= Beginning of Section =
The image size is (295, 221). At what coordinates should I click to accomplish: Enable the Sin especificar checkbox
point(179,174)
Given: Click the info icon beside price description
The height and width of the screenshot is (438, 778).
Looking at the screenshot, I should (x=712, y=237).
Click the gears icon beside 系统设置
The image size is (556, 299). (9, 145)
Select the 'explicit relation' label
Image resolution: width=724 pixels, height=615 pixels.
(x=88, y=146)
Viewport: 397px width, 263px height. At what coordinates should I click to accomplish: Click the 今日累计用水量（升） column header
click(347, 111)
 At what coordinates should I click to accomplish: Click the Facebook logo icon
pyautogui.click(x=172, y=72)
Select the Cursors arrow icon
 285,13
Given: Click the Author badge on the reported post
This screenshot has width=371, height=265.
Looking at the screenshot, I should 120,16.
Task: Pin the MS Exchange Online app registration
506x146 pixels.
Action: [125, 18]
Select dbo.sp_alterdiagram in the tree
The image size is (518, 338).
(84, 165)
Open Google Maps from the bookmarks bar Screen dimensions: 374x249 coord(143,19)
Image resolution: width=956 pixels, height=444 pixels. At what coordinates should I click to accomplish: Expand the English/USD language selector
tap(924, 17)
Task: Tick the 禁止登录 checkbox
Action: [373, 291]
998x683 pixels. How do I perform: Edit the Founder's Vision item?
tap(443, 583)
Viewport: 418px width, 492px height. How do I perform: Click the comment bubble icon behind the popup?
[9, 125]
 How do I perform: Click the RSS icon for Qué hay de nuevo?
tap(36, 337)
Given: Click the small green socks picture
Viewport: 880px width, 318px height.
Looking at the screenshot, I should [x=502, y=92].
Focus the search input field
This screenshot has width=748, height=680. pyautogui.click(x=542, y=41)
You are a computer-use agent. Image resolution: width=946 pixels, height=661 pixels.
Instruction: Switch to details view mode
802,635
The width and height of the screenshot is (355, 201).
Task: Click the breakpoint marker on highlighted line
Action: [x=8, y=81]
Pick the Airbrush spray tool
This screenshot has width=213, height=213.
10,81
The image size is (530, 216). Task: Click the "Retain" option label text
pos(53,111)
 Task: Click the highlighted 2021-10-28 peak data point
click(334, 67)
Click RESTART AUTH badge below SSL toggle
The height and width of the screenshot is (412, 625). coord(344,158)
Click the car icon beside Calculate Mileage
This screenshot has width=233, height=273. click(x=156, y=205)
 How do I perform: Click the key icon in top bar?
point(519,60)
= End of Section =
**Problem requirements**: Where a line of the records has the string "Given", return that line.

**Answer area**:
Given: Click the info icon beside price description
Given: Click the Author badge on the reported post
Given: Click the small green socks picture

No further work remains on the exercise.